Taxpayers have until April 15, 2026, to file their returns and pay what they owe, the IRS confirms. This deadline applies to most individual filers, though some situations trigger earlier or later dates.
Missing the April 15 deadline carries real costs. The IRS charges a failure-to-file penalty of 5 percent per month on unpaid taxes, capped at 25 percent. A separate failure-to-pay penalty adds another 0.5 percent monthly on the balance owed. Both penalties compound quickly. File late without paying, and you face both penalties stacked together.
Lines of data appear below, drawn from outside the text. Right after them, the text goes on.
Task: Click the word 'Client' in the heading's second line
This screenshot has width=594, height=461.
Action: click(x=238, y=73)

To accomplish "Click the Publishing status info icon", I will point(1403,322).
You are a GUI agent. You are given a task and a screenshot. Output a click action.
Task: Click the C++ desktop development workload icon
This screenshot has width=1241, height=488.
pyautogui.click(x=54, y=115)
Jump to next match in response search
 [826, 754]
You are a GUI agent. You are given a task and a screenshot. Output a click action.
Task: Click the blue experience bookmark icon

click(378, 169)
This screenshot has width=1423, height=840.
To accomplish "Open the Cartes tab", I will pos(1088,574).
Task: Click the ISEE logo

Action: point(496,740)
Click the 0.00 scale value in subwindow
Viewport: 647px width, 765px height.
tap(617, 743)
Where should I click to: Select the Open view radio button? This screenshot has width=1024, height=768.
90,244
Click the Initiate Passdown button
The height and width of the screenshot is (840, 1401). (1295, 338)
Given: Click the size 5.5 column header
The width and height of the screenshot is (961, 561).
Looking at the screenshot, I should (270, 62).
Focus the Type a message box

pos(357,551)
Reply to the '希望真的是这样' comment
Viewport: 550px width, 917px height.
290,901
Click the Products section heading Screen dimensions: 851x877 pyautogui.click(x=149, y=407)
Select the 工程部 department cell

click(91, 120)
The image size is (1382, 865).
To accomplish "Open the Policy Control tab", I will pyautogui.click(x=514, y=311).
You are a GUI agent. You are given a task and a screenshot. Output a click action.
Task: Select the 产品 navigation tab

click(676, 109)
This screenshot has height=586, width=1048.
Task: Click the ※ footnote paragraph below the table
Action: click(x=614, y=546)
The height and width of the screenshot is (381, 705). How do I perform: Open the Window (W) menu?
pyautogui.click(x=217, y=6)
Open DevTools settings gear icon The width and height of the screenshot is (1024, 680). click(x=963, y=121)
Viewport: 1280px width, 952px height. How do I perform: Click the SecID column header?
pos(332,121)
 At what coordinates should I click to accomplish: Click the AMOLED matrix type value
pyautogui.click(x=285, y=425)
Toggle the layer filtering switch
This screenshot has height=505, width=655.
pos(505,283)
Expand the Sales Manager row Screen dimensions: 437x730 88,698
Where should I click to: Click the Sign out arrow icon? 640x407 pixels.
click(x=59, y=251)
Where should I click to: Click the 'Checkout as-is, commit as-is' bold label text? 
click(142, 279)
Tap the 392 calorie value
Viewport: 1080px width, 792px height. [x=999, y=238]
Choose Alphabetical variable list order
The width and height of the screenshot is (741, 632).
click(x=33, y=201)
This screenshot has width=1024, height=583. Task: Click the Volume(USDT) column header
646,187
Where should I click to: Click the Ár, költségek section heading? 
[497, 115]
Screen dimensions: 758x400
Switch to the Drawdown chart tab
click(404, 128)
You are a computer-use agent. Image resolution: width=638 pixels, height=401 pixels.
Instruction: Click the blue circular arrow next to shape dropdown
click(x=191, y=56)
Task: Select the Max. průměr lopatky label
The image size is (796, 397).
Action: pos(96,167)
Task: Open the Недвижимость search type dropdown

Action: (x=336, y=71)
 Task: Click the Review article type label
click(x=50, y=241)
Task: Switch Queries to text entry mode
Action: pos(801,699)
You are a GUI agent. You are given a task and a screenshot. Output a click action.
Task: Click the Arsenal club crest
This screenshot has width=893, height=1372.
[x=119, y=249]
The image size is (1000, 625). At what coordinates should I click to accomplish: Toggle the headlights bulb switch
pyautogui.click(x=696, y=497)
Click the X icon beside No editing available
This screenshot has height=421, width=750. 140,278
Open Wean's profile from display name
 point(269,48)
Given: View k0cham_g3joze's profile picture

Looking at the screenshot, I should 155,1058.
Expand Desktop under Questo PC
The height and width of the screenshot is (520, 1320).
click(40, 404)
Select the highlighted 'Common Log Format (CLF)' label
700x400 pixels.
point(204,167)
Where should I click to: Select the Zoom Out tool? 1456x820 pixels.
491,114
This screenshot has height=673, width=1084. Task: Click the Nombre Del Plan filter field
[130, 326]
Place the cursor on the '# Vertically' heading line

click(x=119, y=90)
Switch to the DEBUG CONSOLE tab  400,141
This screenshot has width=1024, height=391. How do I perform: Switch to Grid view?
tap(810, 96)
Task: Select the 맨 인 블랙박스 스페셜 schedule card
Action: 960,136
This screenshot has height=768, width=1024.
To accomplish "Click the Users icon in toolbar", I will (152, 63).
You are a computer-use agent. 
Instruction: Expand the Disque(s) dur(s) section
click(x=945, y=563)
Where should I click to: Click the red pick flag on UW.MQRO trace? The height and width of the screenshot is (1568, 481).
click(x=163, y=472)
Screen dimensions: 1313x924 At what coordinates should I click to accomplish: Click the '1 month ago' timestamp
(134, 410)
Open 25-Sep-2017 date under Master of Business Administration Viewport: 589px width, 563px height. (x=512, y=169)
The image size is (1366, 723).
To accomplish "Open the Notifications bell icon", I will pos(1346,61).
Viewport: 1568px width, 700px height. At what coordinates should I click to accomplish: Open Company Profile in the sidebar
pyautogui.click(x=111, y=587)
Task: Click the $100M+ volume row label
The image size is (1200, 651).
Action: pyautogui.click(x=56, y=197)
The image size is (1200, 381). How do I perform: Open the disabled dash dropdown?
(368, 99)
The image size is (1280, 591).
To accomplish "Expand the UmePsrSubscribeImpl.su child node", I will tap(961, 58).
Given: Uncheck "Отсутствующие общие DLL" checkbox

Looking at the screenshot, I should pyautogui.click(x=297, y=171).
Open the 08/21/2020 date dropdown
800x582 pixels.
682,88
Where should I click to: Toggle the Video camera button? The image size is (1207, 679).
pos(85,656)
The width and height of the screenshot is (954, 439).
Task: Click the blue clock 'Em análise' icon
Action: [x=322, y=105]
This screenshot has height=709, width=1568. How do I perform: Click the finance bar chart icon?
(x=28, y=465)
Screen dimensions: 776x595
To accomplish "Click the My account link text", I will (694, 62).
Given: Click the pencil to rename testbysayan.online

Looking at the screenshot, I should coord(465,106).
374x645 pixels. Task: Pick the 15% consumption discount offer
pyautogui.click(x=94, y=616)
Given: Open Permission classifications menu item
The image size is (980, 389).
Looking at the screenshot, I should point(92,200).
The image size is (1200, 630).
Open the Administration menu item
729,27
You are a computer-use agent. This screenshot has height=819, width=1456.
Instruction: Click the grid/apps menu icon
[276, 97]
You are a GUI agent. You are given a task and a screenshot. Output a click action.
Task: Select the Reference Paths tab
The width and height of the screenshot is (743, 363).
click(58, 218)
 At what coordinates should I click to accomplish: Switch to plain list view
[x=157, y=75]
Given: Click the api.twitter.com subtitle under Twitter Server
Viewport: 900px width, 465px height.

Extensions exist. Requesting Form 4868 from the IRS grants an automatic six-month extension, pushing your filing deadline to October 15. This buys time to gather documents or work with a tax professional. The extension applies only to filing, though. You still owe estimated taxes by April 15, or penalties apply to the unpaid balance.
If you cannot pay the full amount owed, the IRS offers installment agreements. Short-term plans cover balances under $100,000 due within 180 days. Long-term agreements spread payments over months or years. Setup fees range from $31 to $225 depending on the plan type and payment method. Monthly payments might run $25 to several hundred dollars.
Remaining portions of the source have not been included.